[Technology Report]
The Multicore Era Seeks A Parallel Paradigm
Scalability, simpler debugging, and easier coding are essential to developing a successful parallel-programming approach.
Putting an additional level between the programmer and the base system sometimes can help, too. This is the case with Microsoft’s PLINQ (Parallel Language Integrated Query) technology, which is an extension of LINQ. PLINQ and LINQ are designed to simplify access to data sources such as SQL servers.
The difference between PLINQ and LINQ and SQL or other interfaces like XPath and XQuery is that PLINQ is a data-source agnostic, type-safe query language that’s embedded in a number of Microsoft’s .NET-based languages (such as C#). Since database use is ubiquitous in many applications, improving parallel performance can significantly boost performance.
Again, finding parallelism is a cooperative process with programmers needing to know what functions to utilize. The advantage for programmers is that they only need to learn a single query language regardless of the data source. PLINQ was designed to maintain the programming model provided by LINQ while offering additional parallel functionality.

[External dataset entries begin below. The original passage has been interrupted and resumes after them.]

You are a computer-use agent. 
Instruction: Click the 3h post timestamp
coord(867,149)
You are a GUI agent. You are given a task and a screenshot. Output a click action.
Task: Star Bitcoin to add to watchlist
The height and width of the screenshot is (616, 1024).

Integrating LINQ/PLINQ functionality within the compiler has advantages in the sense that syntactic changes are easier. It wreaks havoc on portability, though, limiting the solution to Microsoft platforms. New approaches like this also mean fighting conventions like SQL with new syntactic ordering such as:
var q = from x in Y where p(x) orderby x.f1 select x.f2;
As with most programming syntax, one person’s sugar is another’s salt. Still, being able to completely embed the solution with a programming language can simplify a programmer’s job of learning a system, and parallel constructs won’t be utilized if they’re hard to use or remember.
Of course, playing with syntax and semantics does allow compiler and systems designers to add features that would otherwise be hard to incorporate by staying strictly within the bounds of a current programming language definition. For example, PLINQ adds the idea of lazy evaluation in the form of infinite streams.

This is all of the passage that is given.